WEIMAR. (fgw) 8. März 1912: Das Deutsche Reich steht unter der Herrschaft von Kaiser Wilhelm II., und Frauen sucht man in den Parlamenten vergebens. Vor dem ersten Jahrestag des Internationalen Frauentag hat die sozialdemokratische Frauenrechtlerin Clara Zetkin (1857-1933) eine Vision: Noch zu ihren Lebzeiten wird es keinen Kaiser mehr geben, dafür aber gleiche Rechte für Mann und Frau.

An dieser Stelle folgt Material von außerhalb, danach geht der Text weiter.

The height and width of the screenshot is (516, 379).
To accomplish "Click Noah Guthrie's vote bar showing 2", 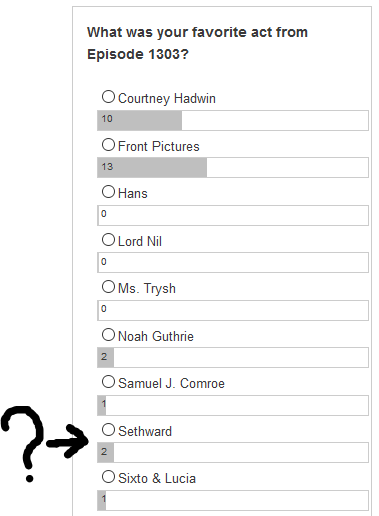I will coord(233,357).
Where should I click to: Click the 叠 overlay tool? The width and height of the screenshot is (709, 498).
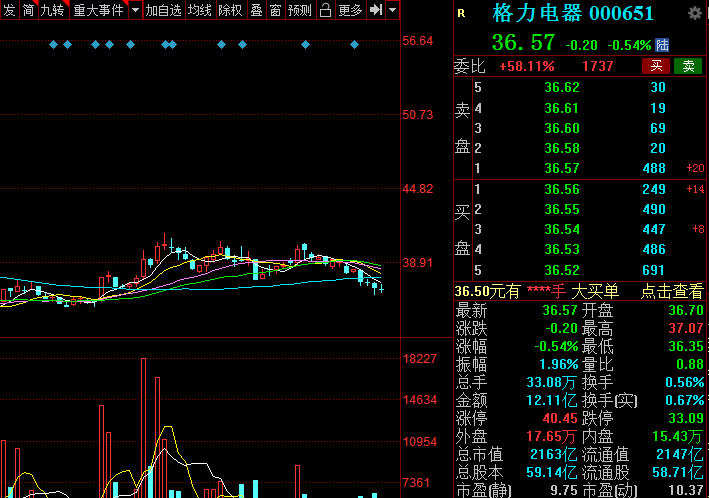(x=256, y=10)
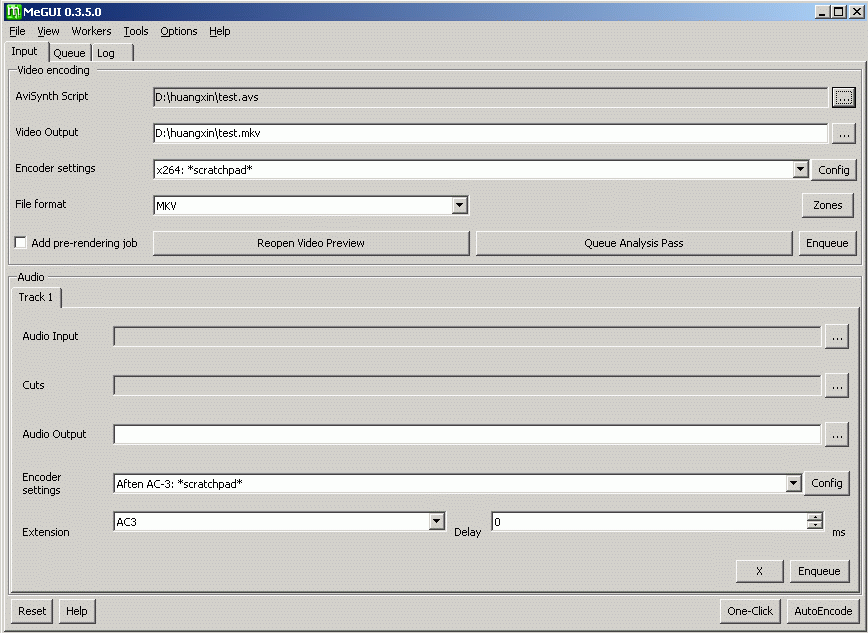
Task: Increase the Delay value with up arrow
Action: point(815,517)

Kersten Steinke (Foto von MdB-Webseite)
von Kersten Steinke (MdB)
8. März 2012, Bundesrepublik Deutschland, 101. Jahrestag des Internationalen Frauentages: Ein Kaiser regiert tatsächlich schon seit Ende 1918 nicht mehr, seither haben auch Frauen das Wahlrecht. Dieser Teil der Zetkin’schen Vision ist in Erfüllung gegangen. Und wovon sie und andere Frauen nicht zu träumen gewagt hätten: Die Richtlinien der deutschen Politik bestimmt seit einigen Jahren sogar eine Frau in Person der Bundeskanzlerin Angela Merkel. Ja, Frauen dürfen sogar mit der Waffe in der Hand auf Kriegsschauplätze weltweit.
Aber wenn ich mir – als Frau im Deutschen Bundestag – die Forderungen der sozialistischen Frauenbewegung von 1911/1912 in ihrer Gesamtheit anschaue, dann könnte ich in vielen Fällen meinen Kalender um 100 Jahre zurückdatieren.

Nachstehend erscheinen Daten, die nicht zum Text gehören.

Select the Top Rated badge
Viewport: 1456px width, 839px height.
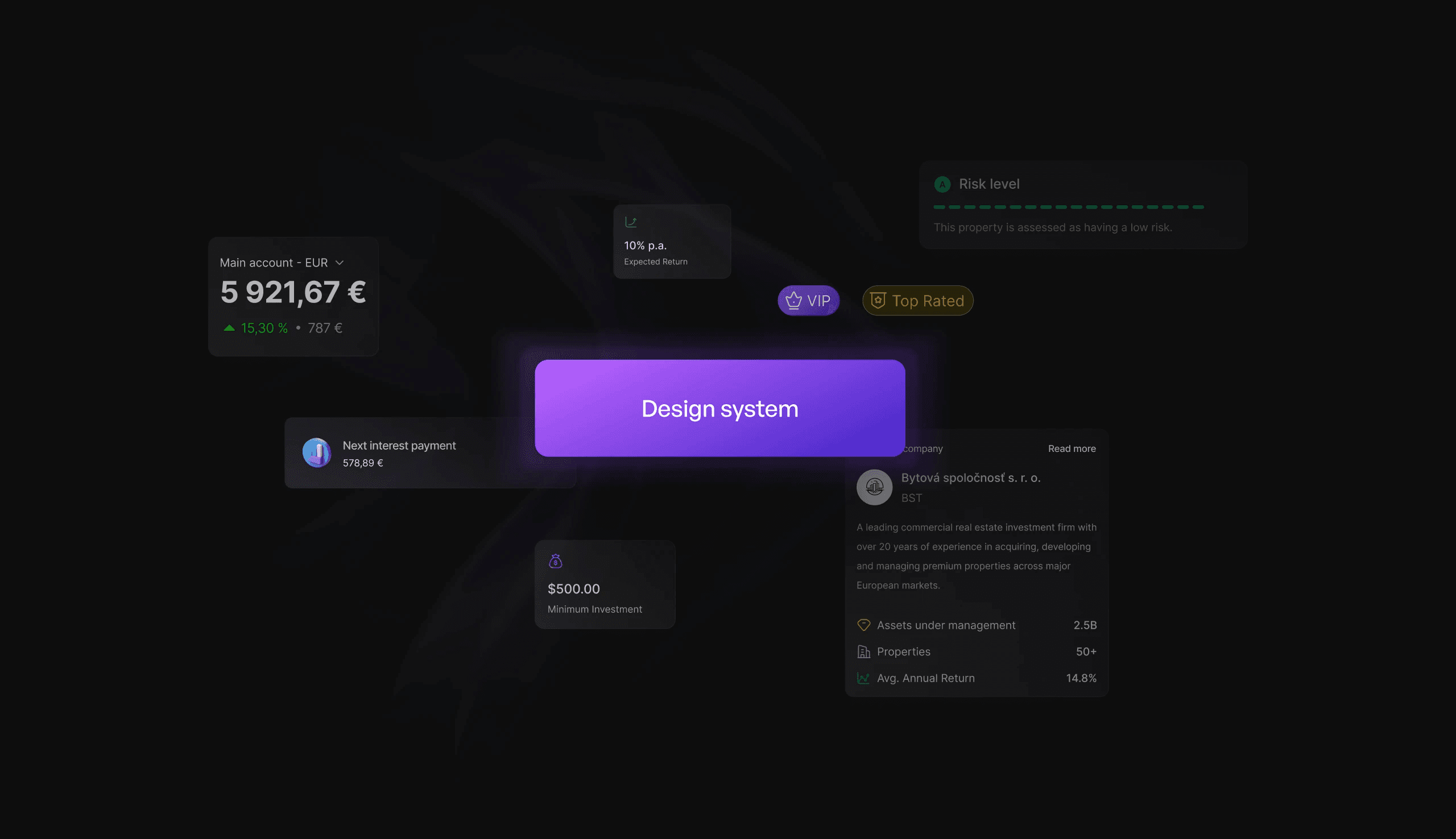coord(917,300)
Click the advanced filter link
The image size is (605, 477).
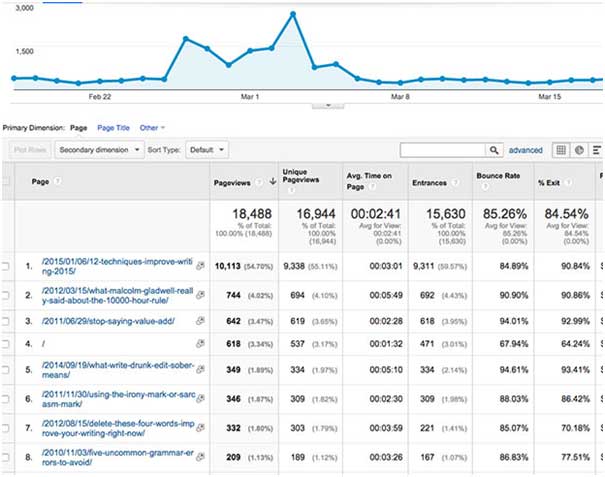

Damals waren die wichtigsten Forderungen:
- Kampf gegen Krieg
- gleicher Lohn für gleiche Arbeit
- Wahl- und Stimmrecht für Frauen
- Arbeitsschutzgesetze
- ausreichender Mutter- und Kinderschutz
- der Achtstundentag
Nach wie vor sind Frauen vor allem im Arbeitsleben nicht gleichberechtigt. Gleicher Lohn für gleiche Arbeit und existenzsichernde Arbeitsverträge sind eher die Ausnahme. Für Frauen gibt es zumeist nur Minijobs im Niedriglohnsektor. Trotz Kanzlerin und Soldatinnen findet man im Wirtschafts- und Wissenschaftsbereich kaum Frauen in Leitungsfunktionen.
Meine Partei, DIE LINKE, solidarisiert sich daher – nicht nur zum 8. März – mit allen von Ausbeutung und Unterdrückung, von Diskriminierung und Ungerechtigkeit betroffenen Frauen. Weltweit, aber insbesondere im eigenen Lande. Unsere aktuellen Themen greifen die immer noch nicht wahr gewordenen Forderungen von Clara Zetkin auf.